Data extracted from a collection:

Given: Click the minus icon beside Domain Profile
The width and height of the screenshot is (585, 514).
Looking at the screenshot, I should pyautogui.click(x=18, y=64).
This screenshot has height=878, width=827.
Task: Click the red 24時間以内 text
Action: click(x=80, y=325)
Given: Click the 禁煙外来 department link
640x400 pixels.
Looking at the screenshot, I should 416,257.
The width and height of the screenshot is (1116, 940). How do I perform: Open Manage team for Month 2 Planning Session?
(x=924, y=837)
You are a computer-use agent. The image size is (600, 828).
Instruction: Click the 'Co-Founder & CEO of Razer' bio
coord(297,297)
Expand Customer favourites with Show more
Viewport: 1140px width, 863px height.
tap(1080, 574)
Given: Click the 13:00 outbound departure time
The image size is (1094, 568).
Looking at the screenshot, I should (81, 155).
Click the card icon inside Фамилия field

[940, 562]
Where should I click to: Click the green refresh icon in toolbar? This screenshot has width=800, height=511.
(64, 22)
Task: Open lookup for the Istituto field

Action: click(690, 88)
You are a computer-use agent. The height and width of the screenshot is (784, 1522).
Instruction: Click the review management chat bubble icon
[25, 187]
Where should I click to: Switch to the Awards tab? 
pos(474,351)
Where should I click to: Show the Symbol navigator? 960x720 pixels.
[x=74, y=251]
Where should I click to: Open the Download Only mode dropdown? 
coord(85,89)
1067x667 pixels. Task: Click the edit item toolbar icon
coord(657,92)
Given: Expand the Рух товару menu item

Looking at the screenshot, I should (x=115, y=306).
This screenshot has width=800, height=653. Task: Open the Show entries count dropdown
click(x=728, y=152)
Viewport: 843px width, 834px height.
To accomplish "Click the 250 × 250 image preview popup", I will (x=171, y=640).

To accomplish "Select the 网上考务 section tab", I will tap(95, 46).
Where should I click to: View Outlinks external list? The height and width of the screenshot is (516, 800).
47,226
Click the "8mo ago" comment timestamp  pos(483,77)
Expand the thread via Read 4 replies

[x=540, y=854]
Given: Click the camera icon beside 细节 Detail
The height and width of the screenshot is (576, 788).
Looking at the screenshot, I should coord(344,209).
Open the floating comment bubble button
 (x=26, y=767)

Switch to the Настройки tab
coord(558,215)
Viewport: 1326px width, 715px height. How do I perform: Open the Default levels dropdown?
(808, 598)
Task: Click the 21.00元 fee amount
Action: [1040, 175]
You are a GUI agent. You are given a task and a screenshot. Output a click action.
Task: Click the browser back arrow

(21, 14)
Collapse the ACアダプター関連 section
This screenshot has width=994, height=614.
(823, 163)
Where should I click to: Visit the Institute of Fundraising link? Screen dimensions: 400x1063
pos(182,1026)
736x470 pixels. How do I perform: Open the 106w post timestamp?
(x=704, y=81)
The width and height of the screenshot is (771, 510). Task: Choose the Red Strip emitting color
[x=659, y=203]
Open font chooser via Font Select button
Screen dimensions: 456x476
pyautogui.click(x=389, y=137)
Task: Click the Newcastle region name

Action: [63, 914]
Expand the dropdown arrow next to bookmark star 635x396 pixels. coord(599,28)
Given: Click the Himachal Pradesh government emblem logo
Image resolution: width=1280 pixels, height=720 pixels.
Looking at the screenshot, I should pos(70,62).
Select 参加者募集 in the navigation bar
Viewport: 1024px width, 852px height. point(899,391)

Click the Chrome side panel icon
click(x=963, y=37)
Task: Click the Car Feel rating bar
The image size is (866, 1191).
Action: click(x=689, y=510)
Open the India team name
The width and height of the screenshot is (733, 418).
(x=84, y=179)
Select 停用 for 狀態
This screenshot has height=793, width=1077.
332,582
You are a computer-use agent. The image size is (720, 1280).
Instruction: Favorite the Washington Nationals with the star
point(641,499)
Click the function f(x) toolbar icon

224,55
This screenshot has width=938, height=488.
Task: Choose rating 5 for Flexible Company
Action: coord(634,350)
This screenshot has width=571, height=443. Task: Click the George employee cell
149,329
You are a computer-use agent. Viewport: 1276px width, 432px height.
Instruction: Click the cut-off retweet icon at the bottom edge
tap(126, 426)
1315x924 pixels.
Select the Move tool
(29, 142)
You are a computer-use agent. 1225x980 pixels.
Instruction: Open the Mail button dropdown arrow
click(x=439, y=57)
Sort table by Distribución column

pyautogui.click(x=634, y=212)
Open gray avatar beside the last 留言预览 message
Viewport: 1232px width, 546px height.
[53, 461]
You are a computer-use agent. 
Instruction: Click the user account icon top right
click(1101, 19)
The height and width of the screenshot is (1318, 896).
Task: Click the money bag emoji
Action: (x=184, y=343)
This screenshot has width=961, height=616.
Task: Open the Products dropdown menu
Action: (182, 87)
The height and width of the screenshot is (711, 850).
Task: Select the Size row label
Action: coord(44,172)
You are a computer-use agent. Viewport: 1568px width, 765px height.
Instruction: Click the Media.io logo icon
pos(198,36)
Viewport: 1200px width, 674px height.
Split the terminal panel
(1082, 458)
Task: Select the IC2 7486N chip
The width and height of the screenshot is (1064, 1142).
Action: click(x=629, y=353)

> _Your instructions_:
Your answer should consist of the lines above that hold the word "section", copied exactly.

> _Solution_:
To accomplish "Select the 网上考务 section tab", I will tap(95, 46).
Collapse the ACアダプター関連 section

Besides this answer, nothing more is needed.